TO DO:
Using the records below, copy every line that holds the string "resolution".

DATA TO EXAMINE:

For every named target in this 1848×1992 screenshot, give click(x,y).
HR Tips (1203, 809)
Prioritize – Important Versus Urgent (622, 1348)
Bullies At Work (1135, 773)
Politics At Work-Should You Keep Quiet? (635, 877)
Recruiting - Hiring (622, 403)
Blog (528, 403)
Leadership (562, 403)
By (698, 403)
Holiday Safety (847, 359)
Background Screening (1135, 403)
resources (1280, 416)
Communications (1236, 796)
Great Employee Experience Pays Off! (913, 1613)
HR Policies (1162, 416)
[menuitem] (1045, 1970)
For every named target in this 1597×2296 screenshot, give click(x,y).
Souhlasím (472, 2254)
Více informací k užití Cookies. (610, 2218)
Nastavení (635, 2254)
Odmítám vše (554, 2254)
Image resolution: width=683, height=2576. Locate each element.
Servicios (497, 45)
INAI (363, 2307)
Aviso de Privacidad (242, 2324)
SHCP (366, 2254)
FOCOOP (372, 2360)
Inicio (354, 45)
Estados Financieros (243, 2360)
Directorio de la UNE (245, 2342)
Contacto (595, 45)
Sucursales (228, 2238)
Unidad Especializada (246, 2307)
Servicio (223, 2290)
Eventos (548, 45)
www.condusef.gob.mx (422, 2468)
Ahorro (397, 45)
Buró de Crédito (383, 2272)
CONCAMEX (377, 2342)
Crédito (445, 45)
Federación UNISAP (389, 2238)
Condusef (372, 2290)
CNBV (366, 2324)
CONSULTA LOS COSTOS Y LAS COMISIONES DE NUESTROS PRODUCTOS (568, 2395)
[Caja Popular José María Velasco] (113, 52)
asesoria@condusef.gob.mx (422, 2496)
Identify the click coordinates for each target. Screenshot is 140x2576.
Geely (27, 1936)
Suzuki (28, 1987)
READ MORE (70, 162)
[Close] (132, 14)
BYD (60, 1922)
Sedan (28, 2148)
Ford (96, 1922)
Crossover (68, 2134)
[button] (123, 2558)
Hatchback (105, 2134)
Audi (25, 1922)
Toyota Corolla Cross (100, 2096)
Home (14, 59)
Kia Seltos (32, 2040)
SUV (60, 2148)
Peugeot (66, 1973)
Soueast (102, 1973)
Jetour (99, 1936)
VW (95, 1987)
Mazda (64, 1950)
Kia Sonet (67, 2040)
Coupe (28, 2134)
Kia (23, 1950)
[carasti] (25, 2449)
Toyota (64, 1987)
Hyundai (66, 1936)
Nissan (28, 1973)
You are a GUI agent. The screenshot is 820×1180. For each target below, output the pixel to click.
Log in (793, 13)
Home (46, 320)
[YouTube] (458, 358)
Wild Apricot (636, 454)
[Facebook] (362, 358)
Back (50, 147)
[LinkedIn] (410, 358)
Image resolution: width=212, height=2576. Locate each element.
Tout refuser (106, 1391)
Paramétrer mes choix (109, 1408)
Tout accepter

EXERCISE OUTPUT:
Image resolution: width=683, height=2576. Locate each element.
Image resolution: width=212, height=2576. Locate each element.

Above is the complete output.